There has always been a thing with utility companies from elsewhere coming to help disaster area and from what I read, lots of help coming to restore power…
Atlantic Daily Briefing Issued: 04:45 AM CDT Tuesday August 31, 2021 Ida is a weakening tropical depression that is currently over northeast Mississippi. The depression is expected to merge with a frontal boundary within the next 24 hours. However, heavy rainfall is expected to spread to the northeast, along the track of Ida. The heaviest rain is expected to occur from eastern West Virginia through Pennsylvania, where 4 to 8 inches is forecast. Please see our latest advisory on your StormGeo web portal for more information. Kate Kate is a minimal tropical storm more 1045 miles SE of Bermuda. It is moving to the north near 6 mph. While Kate is forecast to turn to the northwest tomorrow, it is expected to remain well east of Bermuda. Gradual weakening is expected over the next few days. Please see our latest advisory on your StormGeo web portal for more information. Other Disturbances / Areas to Watch Disturbance 37 is located in the SW Caribbean. It is expected to move slowly to the west-northwest over the next few days. This is expected to cause the system to interact with Nicaragua and Honduras before it moves over Belize later this week. While environmental conditions are favorable for development, land interaction is expected to hinder the system from developing. If anything were to form, it likely would be a depression or a weak tropical storm. There are no indications that the system will move toward the northern Gulf of Mexico. There is a 10 percent chance of development within the next 48 hours and a 30 percent chance of development within the next 7 days. Disturbance 35 has been repositioned to near 9.5N, 17.5W. The disturbance is expected to move to the west-northwest near 15 mph. This will keep the system over the open Atlantic. There is no threat to the islands of the eastern Caribbean. The disturbance is well-organized, and the environmental conditions appear to be rather favorable for significant development. There is a 90 percent chance of development within the next 48 hours and a 100 percent chance of development within the next 7 days.

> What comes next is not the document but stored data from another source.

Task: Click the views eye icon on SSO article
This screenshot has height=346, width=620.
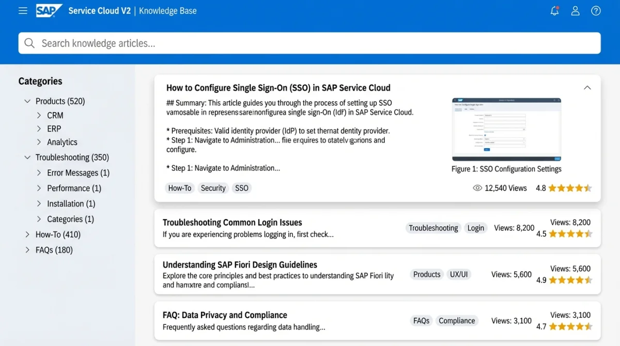Action: tap(477, 188)
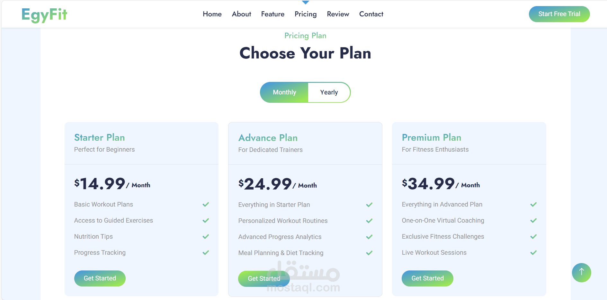Click checkmark beside One-on-One Virtual Coaching
Viewport: 607px width, 300px height.
click(533, 221)
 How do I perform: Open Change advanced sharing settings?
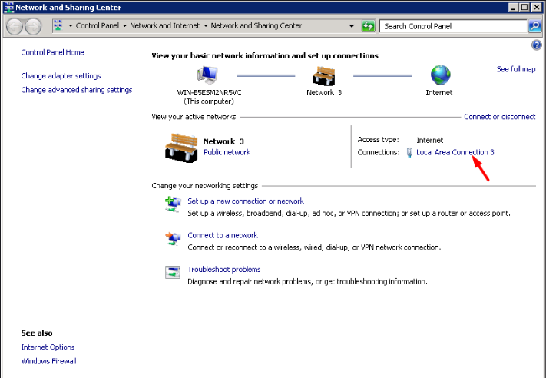(x=77, y=90)
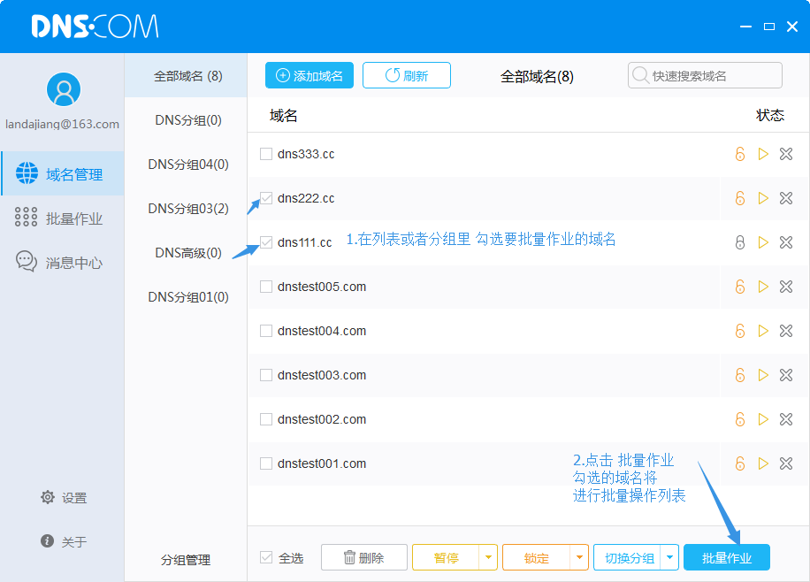Toggle the 全选 select-all checkbox
This screenshot has width=810, height=582.
(266, 557)
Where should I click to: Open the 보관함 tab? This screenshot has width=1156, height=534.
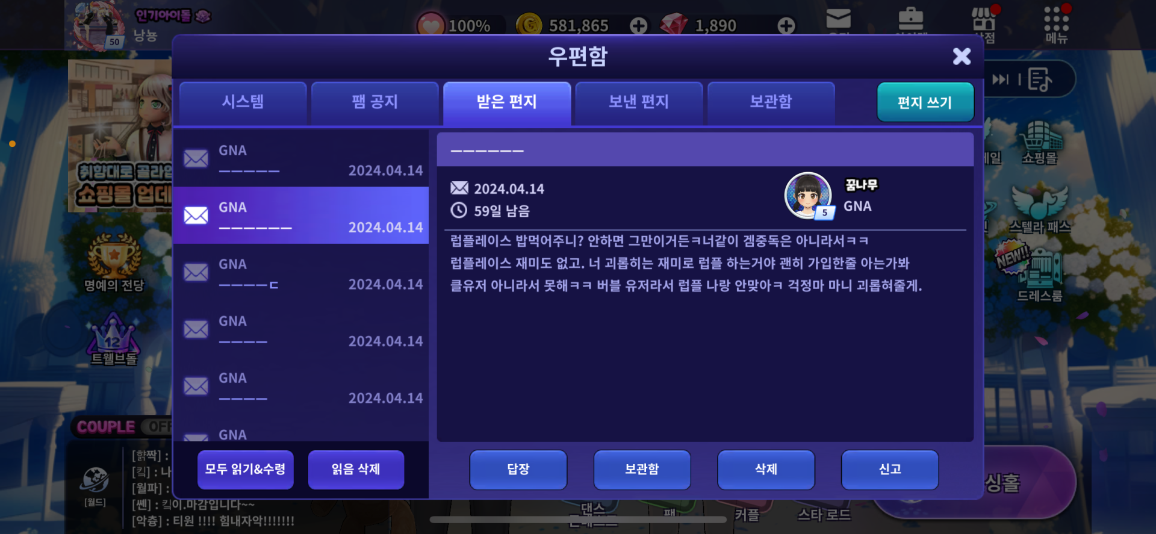(771, 102)
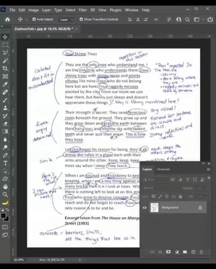Click the Share button in options bar
Viewport: 216px width, 269px height.
210,19
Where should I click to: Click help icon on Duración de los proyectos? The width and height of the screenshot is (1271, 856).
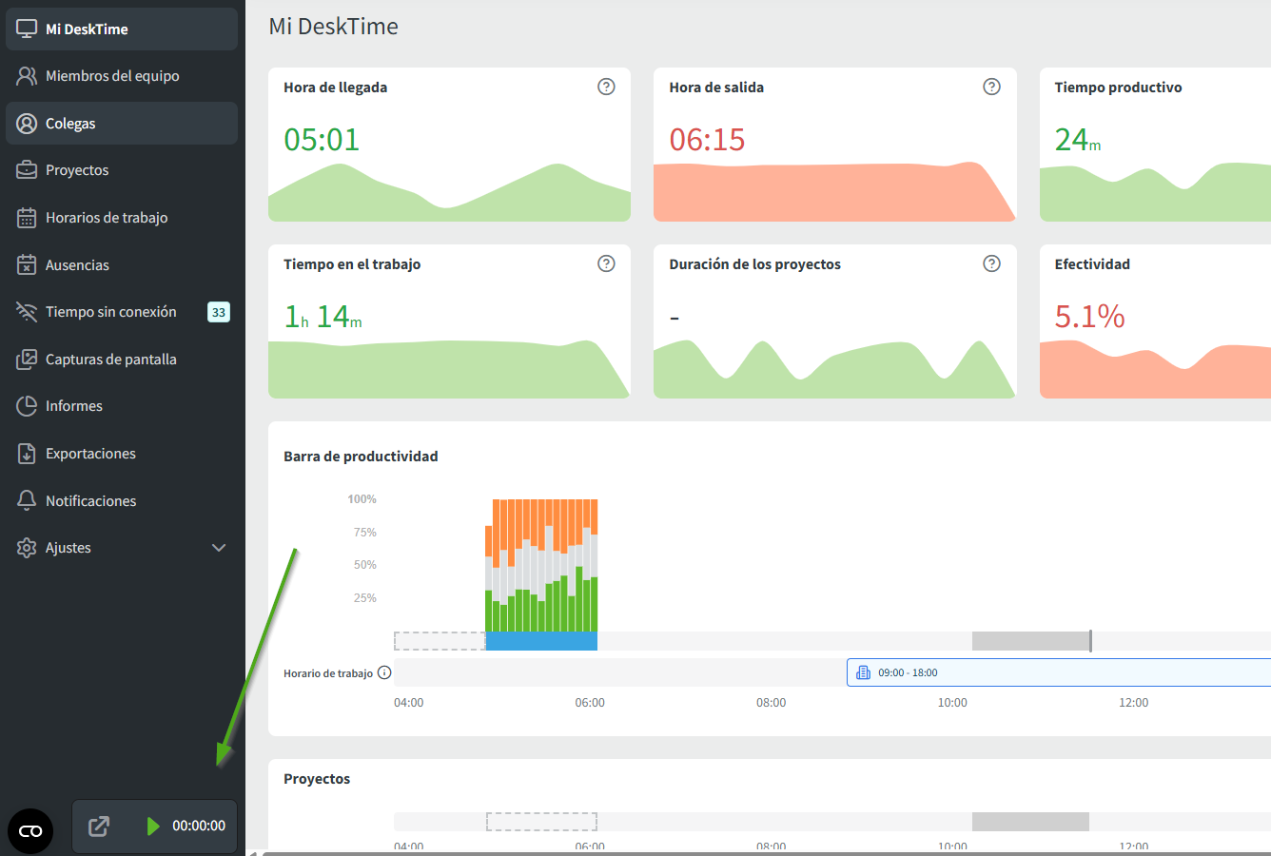click(x=991, y=263)
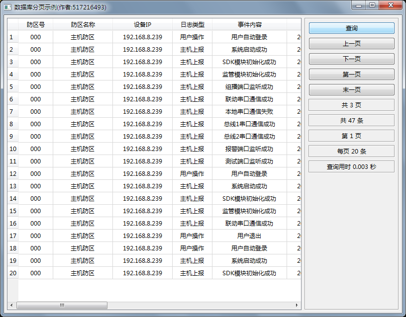Select row header number 17
The height and width of the screenshot is (317, 406).
12,236
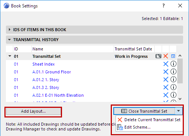Remove A.02.1 E-01 North Elevation layout
The height and width of the screenshot is (136, 189).
pyautogui.click(x=166, y=95)
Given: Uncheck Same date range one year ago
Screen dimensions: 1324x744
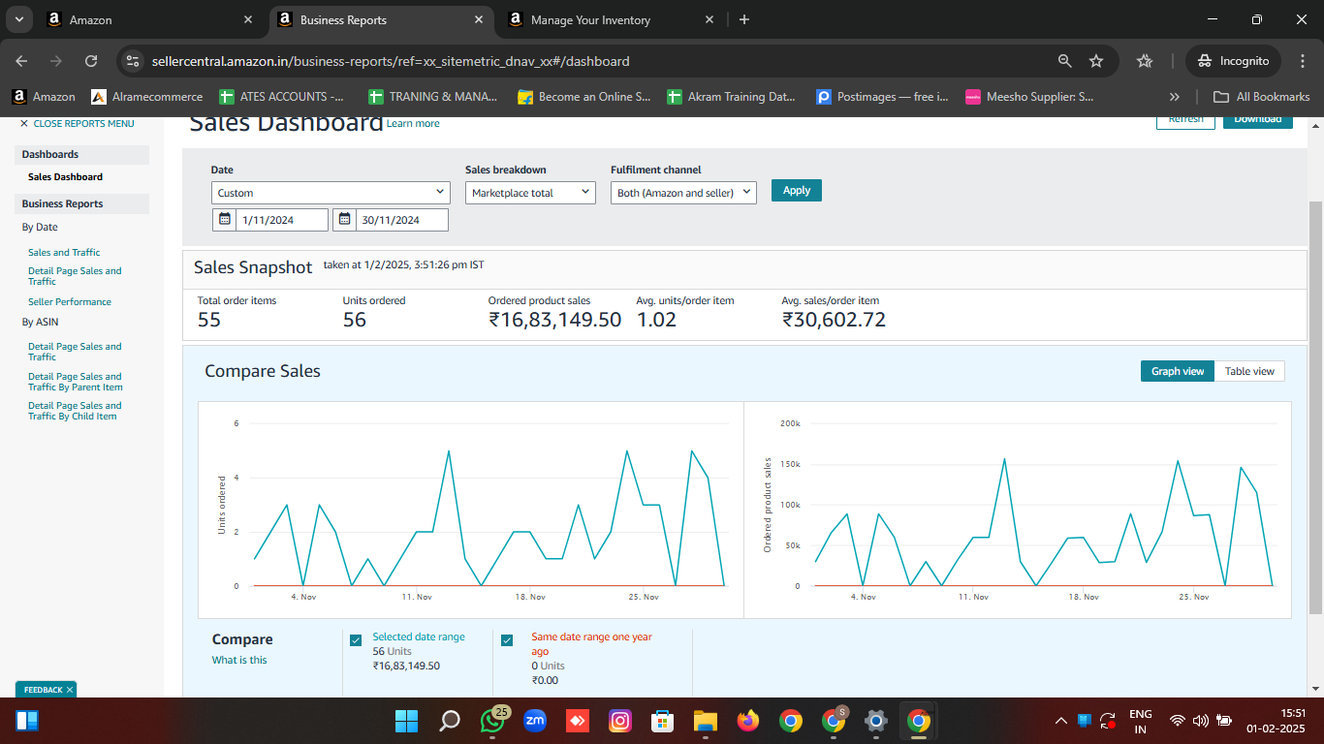Looking at the screenshot, I should point(507,640).
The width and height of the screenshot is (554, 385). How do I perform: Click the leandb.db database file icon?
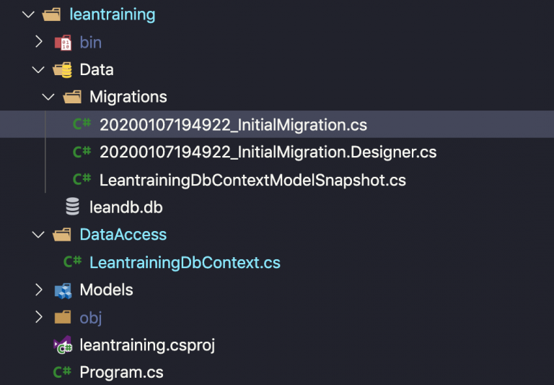point(72,207)
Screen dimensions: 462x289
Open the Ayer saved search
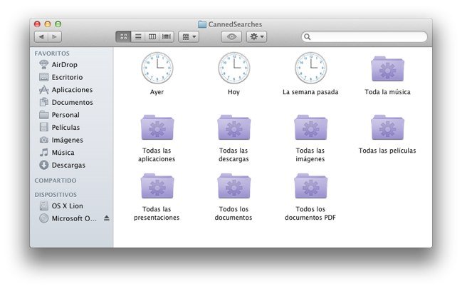[x=157, y=69]
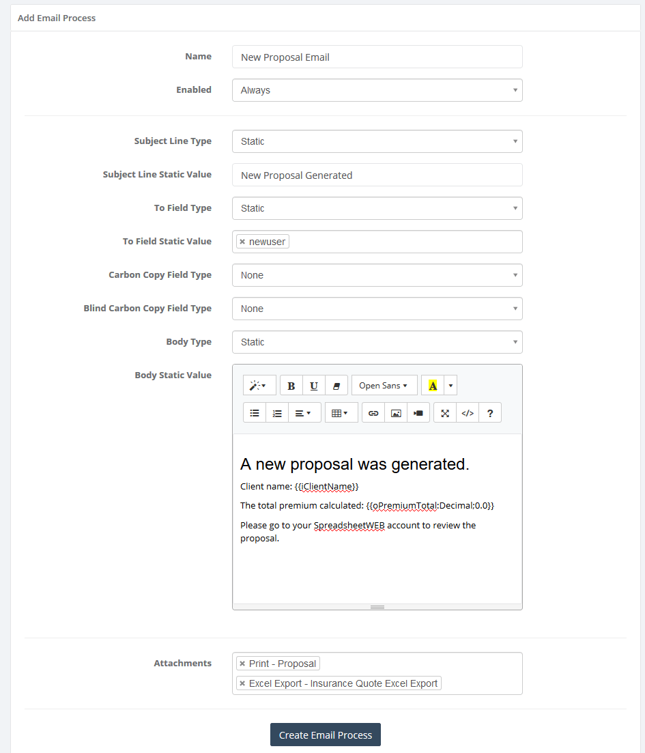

Post Ida recap... As I mentioned, I live east of Baton Rouge. My boss texted me Saturday about 5pm... "Hey! Storm is turning east away from BR! This is great" He had forgotten I live 45 minutes out. Wind was crazy, crazy. Like Ive been through multiple big storms and this was just way stronger. The rain was not crazy but it was essentially sideways. Took sleeping pill about 8 or 9pm after power died. And I stayed awake a few hours after that, unsure if it was a tornado at each gust. Eventually fell asleep. -Entire fence ****** up -Pigs house destroyed -Gazebo roof panels blown off -Roof leaked a bit in different rooms. -Trampoline literally flew into shed. My area was ravaged. Power came on but many are not as lucky yet. Waiting for gas for hours if you want it. I went to Laplace the lst couple mornings For work. This is about 20 minutes from New Orleans and I have never in my life seen that sort of widespread destruction it was crazy and I almost hit a tree in the road early this morning. That entire area literally looks like a giant tornado went through it but it spread over miles and miles. aRecovery is gonna take forever.
That's so disgusting to jump into that water. Sewage and **** mixes in with all that. Hope that guy didn't catch anything trying to be funny.